Pixel coordinate grounding data:
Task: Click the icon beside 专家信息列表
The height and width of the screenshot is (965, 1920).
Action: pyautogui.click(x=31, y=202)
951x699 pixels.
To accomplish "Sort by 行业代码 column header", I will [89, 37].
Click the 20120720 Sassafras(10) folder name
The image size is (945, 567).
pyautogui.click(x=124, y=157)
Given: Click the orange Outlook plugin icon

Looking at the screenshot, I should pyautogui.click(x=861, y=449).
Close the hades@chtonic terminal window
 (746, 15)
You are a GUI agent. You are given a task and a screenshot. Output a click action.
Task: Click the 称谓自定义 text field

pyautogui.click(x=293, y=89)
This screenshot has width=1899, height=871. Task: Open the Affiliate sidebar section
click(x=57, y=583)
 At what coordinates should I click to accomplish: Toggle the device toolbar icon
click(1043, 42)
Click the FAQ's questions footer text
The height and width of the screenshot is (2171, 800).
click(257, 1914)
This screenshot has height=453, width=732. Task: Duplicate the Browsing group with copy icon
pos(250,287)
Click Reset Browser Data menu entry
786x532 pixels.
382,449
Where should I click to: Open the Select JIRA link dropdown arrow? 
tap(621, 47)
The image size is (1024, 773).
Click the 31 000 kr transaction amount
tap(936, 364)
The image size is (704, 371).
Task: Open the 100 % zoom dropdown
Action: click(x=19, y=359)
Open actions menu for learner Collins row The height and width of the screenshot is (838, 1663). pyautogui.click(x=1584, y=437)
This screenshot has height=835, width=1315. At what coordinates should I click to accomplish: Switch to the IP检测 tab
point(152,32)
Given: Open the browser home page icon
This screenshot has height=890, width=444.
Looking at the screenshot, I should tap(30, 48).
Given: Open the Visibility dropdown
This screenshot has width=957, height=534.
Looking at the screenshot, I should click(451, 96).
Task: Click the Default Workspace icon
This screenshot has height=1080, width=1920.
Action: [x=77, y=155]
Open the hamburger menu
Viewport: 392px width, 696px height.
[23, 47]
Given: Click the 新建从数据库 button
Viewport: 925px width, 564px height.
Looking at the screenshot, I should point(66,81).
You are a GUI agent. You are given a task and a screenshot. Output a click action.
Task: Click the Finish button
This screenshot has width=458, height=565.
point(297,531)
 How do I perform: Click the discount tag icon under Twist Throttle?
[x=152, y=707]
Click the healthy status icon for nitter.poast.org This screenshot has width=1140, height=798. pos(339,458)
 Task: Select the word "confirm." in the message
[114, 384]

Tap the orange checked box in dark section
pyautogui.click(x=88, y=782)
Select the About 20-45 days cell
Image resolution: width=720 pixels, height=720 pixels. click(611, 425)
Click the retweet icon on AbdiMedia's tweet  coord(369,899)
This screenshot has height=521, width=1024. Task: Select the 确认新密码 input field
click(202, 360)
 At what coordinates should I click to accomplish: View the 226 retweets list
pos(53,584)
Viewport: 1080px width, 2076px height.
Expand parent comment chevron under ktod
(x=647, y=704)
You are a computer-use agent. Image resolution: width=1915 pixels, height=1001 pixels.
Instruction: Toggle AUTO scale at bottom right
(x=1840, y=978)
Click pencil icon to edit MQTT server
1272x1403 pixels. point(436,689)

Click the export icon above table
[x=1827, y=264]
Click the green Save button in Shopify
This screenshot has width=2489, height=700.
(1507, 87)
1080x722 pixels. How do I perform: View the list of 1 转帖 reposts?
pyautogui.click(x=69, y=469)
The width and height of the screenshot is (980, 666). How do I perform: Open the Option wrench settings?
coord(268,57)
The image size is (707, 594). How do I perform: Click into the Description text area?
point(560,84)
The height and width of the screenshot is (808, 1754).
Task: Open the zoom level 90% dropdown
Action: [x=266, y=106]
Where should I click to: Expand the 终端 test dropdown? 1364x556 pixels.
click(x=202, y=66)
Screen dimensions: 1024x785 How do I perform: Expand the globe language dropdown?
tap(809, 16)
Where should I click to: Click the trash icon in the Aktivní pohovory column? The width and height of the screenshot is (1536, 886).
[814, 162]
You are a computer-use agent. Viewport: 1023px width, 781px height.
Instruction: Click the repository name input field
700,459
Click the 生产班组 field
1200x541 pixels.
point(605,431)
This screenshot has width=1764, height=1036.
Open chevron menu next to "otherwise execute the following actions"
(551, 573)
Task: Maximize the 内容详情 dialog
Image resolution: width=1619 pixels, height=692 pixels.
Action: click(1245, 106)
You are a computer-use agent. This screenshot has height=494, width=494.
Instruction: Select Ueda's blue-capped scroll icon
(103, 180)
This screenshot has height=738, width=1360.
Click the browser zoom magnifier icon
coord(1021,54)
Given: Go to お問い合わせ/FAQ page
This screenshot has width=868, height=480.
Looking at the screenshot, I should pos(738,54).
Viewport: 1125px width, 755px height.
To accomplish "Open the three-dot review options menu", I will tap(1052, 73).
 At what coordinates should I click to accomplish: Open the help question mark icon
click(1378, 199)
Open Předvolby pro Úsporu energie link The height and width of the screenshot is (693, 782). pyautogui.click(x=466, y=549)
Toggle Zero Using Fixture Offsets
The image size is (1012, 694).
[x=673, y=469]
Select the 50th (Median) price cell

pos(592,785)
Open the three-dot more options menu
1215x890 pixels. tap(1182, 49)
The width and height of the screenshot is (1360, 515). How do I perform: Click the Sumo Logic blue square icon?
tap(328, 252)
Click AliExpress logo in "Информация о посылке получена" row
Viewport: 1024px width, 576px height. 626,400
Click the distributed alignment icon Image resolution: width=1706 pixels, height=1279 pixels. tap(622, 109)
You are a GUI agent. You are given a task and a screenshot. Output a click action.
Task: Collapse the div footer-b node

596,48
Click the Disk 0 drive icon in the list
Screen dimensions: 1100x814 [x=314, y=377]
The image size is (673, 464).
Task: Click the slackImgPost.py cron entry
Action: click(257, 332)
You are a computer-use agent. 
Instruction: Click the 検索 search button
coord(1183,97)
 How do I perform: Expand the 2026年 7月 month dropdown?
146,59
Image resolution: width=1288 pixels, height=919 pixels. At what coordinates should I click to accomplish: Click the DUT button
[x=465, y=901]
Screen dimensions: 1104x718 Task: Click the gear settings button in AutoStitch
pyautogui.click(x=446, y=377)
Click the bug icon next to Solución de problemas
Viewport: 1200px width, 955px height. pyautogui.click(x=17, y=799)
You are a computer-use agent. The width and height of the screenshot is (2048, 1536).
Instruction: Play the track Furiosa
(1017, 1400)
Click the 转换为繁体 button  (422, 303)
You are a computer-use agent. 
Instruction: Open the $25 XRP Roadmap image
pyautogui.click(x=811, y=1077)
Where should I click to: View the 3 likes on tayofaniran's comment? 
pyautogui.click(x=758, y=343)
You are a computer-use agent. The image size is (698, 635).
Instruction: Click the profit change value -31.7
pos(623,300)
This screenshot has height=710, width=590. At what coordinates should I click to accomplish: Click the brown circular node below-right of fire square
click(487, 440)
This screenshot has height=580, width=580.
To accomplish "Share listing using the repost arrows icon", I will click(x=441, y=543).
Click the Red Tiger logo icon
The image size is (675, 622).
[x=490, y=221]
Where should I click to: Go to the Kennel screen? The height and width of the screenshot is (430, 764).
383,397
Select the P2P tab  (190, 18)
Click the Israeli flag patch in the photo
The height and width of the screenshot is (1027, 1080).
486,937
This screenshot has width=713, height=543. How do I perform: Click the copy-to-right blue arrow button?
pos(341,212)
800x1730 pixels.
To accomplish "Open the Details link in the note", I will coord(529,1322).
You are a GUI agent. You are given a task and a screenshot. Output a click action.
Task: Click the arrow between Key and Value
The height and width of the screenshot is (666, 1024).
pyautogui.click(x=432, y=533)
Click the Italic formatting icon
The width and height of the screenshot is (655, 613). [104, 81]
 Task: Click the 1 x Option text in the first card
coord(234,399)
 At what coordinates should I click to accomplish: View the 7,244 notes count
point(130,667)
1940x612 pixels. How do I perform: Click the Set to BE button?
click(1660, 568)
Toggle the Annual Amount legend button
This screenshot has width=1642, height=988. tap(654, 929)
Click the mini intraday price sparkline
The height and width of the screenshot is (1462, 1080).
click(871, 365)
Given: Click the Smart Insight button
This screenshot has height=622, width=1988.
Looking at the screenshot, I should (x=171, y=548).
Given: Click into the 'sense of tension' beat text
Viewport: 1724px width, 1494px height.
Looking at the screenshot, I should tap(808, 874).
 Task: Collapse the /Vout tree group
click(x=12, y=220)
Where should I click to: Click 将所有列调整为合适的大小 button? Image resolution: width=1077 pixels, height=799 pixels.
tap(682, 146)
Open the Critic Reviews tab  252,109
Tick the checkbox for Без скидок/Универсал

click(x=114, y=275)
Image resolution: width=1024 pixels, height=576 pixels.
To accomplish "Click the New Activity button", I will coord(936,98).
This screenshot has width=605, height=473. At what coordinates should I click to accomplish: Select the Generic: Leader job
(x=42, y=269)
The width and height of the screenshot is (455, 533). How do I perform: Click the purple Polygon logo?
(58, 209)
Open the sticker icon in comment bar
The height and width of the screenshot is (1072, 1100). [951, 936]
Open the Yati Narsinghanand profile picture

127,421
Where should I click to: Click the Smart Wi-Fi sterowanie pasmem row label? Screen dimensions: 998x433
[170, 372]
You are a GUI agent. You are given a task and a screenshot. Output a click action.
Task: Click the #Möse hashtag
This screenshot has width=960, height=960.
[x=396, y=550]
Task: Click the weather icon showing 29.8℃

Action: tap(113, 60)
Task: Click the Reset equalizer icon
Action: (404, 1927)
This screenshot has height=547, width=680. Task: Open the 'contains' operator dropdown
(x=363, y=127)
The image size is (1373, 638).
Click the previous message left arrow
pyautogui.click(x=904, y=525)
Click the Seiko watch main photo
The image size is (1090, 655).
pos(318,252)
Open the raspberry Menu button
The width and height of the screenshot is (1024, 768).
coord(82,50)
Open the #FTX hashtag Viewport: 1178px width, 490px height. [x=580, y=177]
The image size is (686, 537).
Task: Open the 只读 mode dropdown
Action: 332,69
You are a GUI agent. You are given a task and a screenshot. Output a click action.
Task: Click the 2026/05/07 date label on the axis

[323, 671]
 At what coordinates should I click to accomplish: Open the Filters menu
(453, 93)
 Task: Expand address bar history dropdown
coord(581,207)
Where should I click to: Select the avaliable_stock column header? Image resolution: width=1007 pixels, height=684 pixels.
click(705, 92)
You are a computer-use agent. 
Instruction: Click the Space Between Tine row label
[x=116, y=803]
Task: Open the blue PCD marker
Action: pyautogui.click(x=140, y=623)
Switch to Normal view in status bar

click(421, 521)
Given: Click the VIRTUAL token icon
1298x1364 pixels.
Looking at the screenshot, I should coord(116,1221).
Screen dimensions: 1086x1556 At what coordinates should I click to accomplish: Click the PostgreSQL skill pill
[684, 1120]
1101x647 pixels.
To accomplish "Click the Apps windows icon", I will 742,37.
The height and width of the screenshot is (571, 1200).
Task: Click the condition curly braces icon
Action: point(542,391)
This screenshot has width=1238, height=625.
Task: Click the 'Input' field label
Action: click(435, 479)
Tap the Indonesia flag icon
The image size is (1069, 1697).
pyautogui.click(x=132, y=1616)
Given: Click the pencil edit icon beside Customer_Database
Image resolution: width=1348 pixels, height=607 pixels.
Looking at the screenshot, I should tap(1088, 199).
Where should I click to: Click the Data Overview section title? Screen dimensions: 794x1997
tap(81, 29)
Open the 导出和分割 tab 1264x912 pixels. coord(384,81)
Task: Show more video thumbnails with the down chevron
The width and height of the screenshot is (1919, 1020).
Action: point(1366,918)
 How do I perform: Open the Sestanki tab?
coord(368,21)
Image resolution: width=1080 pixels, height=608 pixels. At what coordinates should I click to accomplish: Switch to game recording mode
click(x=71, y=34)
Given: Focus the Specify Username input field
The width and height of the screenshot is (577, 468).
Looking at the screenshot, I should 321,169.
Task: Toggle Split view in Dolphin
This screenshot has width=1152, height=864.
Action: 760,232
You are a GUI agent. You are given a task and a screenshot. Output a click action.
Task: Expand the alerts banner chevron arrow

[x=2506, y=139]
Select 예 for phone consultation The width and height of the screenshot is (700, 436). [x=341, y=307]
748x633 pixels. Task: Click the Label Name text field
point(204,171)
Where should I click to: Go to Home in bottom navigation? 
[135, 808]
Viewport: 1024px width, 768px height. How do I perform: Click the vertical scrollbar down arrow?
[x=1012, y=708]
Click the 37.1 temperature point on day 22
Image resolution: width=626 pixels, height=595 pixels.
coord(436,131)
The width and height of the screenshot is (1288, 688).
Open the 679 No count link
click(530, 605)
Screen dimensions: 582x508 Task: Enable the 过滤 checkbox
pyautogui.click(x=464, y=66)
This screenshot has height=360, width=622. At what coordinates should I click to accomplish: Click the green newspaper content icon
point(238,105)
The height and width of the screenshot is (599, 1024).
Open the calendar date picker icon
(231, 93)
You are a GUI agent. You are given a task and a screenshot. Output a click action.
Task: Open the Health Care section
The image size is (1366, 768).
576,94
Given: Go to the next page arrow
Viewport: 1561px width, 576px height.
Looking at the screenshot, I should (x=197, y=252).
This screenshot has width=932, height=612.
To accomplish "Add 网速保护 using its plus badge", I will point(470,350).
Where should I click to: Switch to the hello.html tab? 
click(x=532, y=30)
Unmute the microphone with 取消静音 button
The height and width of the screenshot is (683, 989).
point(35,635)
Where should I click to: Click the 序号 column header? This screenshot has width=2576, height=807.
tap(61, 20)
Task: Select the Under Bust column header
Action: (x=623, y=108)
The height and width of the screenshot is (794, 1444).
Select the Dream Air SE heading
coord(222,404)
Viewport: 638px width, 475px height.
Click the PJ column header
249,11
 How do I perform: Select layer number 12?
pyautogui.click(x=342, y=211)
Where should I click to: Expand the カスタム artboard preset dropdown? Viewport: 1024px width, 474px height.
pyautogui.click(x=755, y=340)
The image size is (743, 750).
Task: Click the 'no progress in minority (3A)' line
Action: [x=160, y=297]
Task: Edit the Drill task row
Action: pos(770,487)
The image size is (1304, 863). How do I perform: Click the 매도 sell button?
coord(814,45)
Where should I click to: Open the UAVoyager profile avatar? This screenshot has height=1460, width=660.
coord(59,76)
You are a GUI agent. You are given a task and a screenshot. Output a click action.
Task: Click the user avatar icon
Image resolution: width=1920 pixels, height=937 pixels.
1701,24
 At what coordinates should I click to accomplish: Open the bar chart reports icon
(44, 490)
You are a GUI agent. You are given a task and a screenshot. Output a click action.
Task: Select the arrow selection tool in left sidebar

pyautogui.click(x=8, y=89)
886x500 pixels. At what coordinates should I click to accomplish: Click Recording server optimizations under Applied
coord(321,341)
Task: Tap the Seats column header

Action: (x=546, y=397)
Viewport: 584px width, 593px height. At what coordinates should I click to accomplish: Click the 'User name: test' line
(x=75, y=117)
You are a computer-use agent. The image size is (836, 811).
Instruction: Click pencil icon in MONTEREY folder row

Goal of the exercise:
What is asked for is an exact copy of the lines above from the one containing "Click the 转换为繁体" through the one containing "Click the Red Tiger logo icon", and only those.

Response to the task:
Click the 转换为繁体 button  (422, 303)
You are a computer-use agent. 
Instruction: Open the $25 XRP Roadmap image
pyautogui.click(x=811, y=1077)
Where should I click to: View the 3 likes on tayofaniran's comment? 
pyautogui.click(x=758, y=343)
You are a computer-use agent. The image size is (698, 635).
Instruction: Click the profit change value -31.7
pos(623,300)
This screenshot has height=710, width=590. At what coordinates should I click to accomplish: Click the brown circular node below-right of fire square
click(487, 440)
This screenshot has height=580, width=580.
To accomplish "Share listing using the repost arrows icon", I will click(x=441, y=543).
Click the Red Tiger logo icon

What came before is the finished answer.